Melansir Investopedia, yang paling umum menyebabkan kutukan tersebut adalah fokus negara mengembangkan satu sektor industri saja, misalnya pertambangan ada pengeboran minyak mentah.
Pemerintahan yang kurang bagus, hingga korupsi juga menjadi penyebabnya. Ketika kekayaan negara terkonsentrasi pada beberapa industri saja, maka pemerintah bisa menyalahgunakan kekuasaannya.

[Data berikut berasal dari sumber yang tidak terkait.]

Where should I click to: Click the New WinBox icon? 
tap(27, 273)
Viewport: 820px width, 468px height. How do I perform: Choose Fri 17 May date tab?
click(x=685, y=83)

Ada lagi faktor investasi yang hanya mengalir ke beberapa sektor saja, begitu juga dengan penyerapan tenaga kerja, sehingga industri lainnya tidak berkembang,
Beberapa negara yang sering disebut terkena kutukan SDA yakni Angola Nigeria, Zambia, Sierra Leone, Venezuela dan Arab Saudi.
Angola misalnya, negara yang sangat kaya akan sumber daya alam, tetapi memiliki produk domestik bruto (PDB) salah satu terendah di dunia. Melansir data dari World Bank, nilai PDB Angola pada 2021 hanya US$ 67,4 miliar. Sementara PDB per kapita kurang dari US$ 2.000.
Angola memiliki minyak mentah, gas alam, hingga berlian yang melimpah. Produksi minyak mentahnya lebih dari satu juta barel per hari pada Februari 2023 lalu, melansir data CEIC.
Berbeda dengan Angola, Arab Saudi mulai lepas dari kutukan SDA. Arab Saudi sudah mulai mendiversifikasi perekonomiannya.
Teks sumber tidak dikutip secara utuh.